Оля никогда не бывала на местных дискуссиях, презентациях, коллегиальных или партийных собраниях, но этот дивертисмент напомнил ей Карнавальную ночь, и она зашлась от смеха. Все-таки у нас был Новый год, и полагалось веселиться! Я восхищалась своим шутом, Флорин наслаждался издевкой над бюрократическим языком пропаганды и ее абсурдом. Даже Диего слабо улыбнулся.
Чиччо был немного раздражен. Задиристость Вала когда-то уже оцарапала его, но не это в данный момент его смущало. На свое прошлое и настоящее он умел смотреть с мудростью капитана давно списанного в утиль судна, что, случайно сорвавшись с якоря, свободно бороздило еще не открытые моря. Раздосадовали же его самонадеянность и упрямство друга, что так рисовался то ли из верности своей уже изрядно поеденной молью идеологии, то ли из-за ощущения собственной ущербности, тогда как вспомненный им фильм был в том числе и о прошлом оказавшихся сейчас прямо напротив них бывших советских жителей, которых стоило бы как раз расспросить о постперестроечной разрухе, об эмиграции и о том, почему в самом деле у лимонной водки был вкус миндаля. Как ни странно, эта киноистория была и о самом Вале: эпоха давно закончилась, а он, как и герои того фильма, продолжал невидимо в ней проживать. Армения, в которой происходило действие, напомнила Чиччо и об одном великом режиссере. Однако Вал снова помешал ему.
– Ни великие, ни даже величайшие мне ничего не говорят. Я не ищу в других того, что не могу найти в себе самом. Я тут один с этой своей черепной коробкой, в которой перетасовываются новости, пока жизнь, во всяком случае по мнению GPS, проходит, не оставляя ни минуты перемирия. Я уверен лишь в сомнении.
А Чиччо любое создание (opera), будь то книга или фильм, напоминало, даже просто своим корнем, о движении некой руки, создающей из ничего всякое многоцветье и разнообразие. Только не той, что рассылала вестников и сворачивала в прожженные черным солнцем и кровавой луной свитки целые миры, а той, что, может, и была по ее образу и подобию, но для него – куда убедительней. Ткань стоящего произведения была для него не менее телесной, чем кожа и всякие выделения, которые Вал вот сейчас некстати тянул в риторический спор: «Сколько, мол, уже в мире памятников, фильмов, библиотек, священных мест, мучеников и сколько войн, несправедливостей, границ и цитат, и почему дети болеют, муравьи и слоны умирают, и мы умрем, а пока, невзирая на гениев и кино, я сморкаюсь, дышу и желаю, возрождаюсь, люблю…»

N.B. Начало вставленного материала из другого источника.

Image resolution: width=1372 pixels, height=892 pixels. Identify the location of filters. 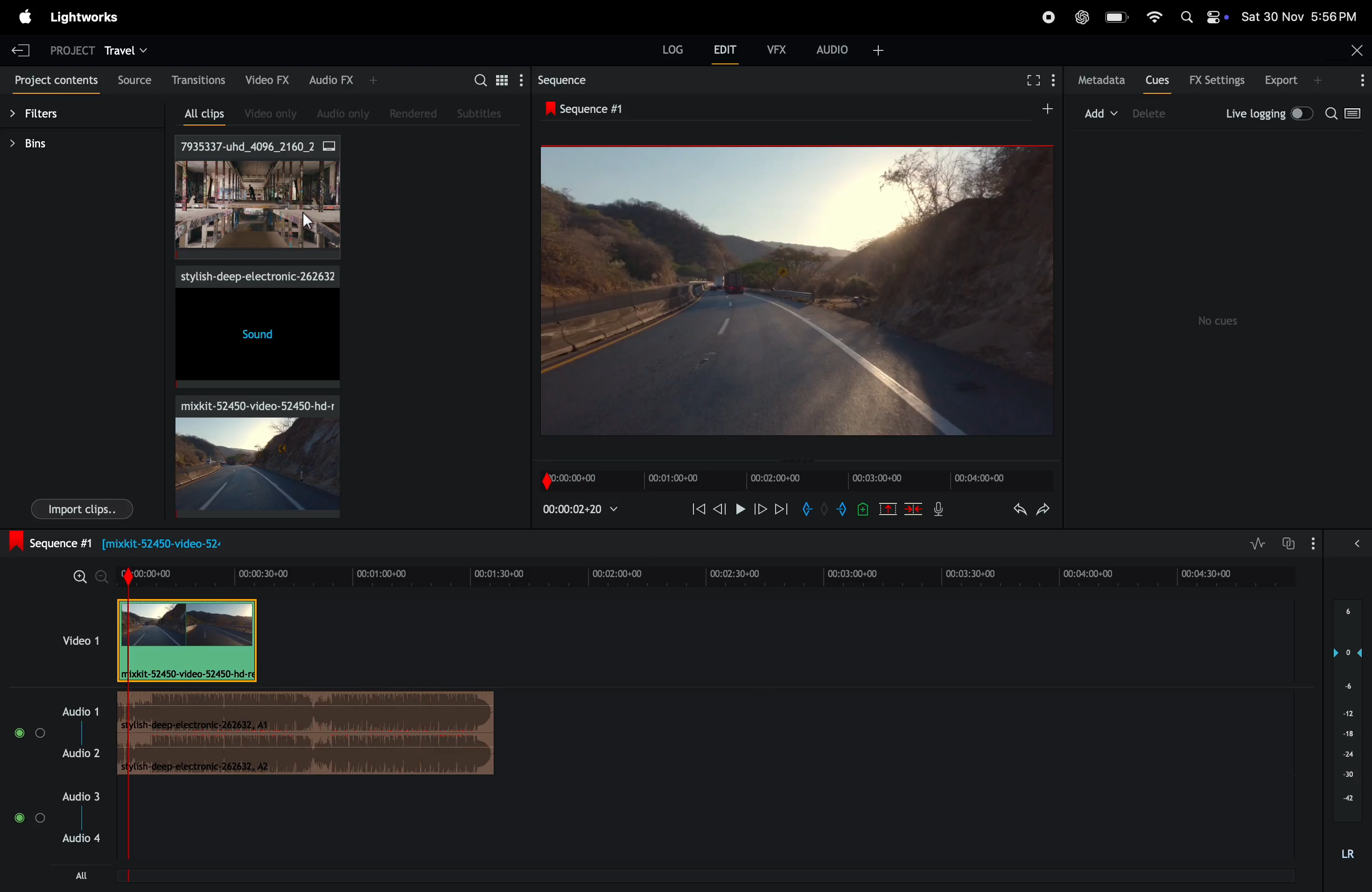
(45, 117).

– Вспоминаю, как Макроль[132] плыл на корабле в Нижний Новгород. Они взяли с Илоной целый ящик водки… – Чиччо нежно поглядел на стакан.

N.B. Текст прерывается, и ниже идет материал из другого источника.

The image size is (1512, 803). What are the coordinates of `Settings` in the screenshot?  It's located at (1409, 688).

– Вы думаете, что речь, может, о каком-нибудь его приятеле? – Вал покраснел от сотрясающего его смеха. – Даже не сомневайтесь, это просто персонаж очередного великого. А я вот, – конвульсии неожиданно оставили его, – не чувствую себя ничьим проводником, предводителем, вожатым, наставником и не жажду таковых для себя. У меня нет перед глазами борозды, куда бросать ни собственные, ни чьи-либо еще семена, и единственная линия, куда более похожая на кривую, которая к тому же поднимается вверх, – лежит за моей спиной.
– Интересно, который час? – вклинился Флорин.